** WORK ORDER **
Return every line of the records below that contains the string "link", copying each one unchanged. Matching is case-sensitive.

** RECORDS SHOWN **
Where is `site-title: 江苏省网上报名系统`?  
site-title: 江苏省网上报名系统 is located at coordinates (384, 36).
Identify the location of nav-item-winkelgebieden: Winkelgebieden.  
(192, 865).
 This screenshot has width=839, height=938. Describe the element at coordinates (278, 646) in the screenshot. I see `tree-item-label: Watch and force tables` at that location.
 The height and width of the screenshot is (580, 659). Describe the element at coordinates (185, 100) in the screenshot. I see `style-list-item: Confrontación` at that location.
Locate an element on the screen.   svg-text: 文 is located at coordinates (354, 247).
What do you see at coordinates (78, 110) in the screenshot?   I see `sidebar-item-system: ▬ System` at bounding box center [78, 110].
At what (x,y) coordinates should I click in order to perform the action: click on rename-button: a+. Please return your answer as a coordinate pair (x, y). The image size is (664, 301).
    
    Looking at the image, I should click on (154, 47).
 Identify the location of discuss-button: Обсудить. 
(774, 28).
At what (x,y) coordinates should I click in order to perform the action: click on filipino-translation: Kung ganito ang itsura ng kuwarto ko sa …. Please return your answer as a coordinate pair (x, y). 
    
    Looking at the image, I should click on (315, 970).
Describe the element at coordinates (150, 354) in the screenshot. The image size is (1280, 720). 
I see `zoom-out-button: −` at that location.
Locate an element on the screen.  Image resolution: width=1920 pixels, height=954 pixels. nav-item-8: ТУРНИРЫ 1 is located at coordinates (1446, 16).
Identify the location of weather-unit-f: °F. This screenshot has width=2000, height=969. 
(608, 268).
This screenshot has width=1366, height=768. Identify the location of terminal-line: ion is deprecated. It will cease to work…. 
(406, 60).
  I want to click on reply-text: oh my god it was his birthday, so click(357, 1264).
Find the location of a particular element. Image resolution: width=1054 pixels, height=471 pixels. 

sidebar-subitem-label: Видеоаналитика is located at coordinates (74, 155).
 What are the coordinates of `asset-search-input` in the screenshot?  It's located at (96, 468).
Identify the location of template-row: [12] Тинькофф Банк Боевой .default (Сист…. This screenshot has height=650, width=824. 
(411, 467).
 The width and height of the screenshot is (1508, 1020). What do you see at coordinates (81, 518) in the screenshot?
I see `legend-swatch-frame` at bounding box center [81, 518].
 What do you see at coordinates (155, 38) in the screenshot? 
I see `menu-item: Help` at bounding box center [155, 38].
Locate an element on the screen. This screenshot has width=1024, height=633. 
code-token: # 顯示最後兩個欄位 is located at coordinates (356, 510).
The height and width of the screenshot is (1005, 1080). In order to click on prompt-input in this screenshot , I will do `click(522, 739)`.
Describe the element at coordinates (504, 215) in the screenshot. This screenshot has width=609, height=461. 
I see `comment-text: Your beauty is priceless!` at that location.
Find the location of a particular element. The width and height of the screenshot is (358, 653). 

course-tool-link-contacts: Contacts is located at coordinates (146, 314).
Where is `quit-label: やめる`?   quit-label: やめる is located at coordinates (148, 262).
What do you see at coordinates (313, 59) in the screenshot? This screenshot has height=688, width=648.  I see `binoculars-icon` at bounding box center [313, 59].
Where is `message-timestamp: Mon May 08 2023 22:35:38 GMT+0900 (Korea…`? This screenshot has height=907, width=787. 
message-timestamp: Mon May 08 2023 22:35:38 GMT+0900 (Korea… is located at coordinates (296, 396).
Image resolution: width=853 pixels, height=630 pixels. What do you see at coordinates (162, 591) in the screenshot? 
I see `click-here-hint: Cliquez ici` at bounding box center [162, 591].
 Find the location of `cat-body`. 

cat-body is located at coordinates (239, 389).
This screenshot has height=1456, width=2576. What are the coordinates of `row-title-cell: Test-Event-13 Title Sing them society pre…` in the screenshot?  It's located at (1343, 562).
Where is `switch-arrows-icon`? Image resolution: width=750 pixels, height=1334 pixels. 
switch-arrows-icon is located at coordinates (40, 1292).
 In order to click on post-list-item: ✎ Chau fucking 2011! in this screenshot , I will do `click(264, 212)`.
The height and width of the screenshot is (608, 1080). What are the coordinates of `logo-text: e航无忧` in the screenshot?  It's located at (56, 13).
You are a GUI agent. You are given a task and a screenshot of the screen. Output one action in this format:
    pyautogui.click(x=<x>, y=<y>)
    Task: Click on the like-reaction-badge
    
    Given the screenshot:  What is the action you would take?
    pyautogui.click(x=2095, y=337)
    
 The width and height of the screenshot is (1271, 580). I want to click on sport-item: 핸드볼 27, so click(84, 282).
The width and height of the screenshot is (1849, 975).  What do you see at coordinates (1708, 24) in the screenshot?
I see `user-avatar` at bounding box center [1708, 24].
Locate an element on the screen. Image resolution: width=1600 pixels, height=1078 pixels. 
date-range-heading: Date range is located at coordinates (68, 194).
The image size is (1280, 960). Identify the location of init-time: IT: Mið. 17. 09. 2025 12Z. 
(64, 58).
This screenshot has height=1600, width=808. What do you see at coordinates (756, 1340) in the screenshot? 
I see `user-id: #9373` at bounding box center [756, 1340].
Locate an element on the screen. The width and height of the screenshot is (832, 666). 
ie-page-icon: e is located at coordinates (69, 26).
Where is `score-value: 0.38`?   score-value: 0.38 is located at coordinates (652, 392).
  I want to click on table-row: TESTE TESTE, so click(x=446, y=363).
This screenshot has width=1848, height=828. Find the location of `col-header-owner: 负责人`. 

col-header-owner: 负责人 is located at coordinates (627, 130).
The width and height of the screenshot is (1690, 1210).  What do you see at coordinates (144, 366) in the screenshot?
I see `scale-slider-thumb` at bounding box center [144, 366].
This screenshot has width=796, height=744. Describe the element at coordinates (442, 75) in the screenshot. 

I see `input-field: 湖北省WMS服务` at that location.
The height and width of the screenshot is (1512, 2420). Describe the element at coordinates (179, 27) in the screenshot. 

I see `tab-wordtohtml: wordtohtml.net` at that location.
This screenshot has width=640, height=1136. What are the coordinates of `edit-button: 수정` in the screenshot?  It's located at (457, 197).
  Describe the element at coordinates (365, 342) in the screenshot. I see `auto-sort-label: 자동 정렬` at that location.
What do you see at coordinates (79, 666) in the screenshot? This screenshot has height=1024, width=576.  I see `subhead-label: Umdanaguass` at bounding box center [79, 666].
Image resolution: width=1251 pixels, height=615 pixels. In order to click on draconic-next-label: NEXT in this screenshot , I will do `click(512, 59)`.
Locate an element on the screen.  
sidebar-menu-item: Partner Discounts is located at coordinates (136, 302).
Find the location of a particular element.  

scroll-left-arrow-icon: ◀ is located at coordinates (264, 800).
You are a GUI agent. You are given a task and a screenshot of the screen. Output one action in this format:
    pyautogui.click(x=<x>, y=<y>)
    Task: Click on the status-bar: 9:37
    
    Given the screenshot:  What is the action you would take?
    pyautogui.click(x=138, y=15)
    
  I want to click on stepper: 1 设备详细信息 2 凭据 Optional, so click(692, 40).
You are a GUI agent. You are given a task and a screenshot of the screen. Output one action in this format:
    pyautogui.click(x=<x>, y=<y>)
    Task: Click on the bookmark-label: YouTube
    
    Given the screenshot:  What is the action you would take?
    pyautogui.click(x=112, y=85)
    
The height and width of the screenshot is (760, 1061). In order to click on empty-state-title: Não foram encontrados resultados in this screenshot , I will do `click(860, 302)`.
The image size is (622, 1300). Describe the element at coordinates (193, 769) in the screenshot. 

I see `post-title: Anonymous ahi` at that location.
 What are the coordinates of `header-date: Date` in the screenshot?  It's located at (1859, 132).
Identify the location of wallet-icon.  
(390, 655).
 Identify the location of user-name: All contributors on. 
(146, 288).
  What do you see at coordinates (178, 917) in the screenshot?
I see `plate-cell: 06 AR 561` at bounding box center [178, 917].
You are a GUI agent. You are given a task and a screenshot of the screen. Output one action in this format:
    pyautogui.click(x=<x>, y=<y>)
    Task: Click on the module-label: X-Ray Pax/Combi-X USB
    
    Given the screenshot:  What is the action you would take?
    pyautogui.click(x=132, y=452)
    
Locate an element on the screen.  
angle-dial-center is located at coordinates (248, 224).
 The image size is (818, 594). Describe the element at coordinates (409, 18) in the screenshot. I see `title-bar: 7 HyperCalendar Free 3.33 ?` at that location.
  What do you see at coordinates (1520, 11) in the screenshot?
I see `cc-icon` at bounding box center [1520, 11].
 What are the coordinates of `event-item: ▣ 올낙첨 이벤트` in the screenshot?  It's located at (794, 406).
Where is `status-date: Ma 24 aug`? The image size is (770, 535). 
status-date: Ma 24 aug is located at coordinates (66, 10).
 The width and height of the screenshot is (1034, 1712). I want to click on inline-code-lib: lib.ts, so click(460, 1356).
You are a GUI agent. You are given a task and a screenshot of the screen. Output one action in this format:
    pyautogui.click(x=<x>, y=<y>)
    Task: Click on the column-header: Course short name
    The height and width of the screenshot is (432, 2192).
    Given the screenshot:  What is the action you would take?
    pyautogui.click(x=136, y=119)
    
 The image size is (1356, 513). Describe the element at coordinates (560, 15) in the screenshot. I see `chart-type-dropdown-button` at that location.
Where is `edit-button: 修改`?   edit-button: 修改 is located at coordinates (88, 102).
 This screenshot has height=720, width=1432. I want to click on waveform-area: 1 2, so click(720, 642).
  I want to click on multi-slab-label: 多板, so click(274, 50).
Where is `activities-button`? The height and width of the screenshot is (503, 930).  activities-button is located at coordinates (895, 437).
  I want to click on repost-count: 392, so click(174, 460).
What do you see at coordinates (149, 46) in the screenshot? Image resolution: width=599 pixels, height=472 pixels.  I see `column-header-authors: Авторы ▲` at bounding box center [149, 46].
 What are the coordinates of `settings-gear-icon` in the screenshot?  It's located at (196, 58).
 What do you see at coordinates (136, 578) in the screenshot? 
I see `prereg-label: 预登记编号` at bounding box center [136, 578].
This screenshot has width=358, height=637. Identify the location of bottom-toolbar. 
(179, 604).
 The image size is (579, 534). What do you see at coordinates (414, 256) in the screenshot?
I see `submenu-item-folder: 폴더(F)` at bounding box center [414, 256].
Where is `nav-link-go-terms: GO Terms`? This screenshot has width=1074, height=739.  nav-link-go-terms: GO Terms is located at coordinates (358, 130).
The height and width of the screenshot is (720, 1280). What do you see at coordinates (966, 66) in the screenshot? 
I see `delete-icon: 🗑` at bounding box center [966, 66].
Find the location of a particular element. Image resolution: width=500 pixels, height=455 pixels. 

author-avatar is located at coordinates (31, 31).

** ANSWER TO THIS EXERCISE **
course-tool-link-contacts: Contacts is located at coordinates (146, 314).
Where is `nav-link-go-terms: GO Terms`? This screenshot has width=1074, height=739.  nav-link-go-terms: GO Terms is located at coordinates (358, 130).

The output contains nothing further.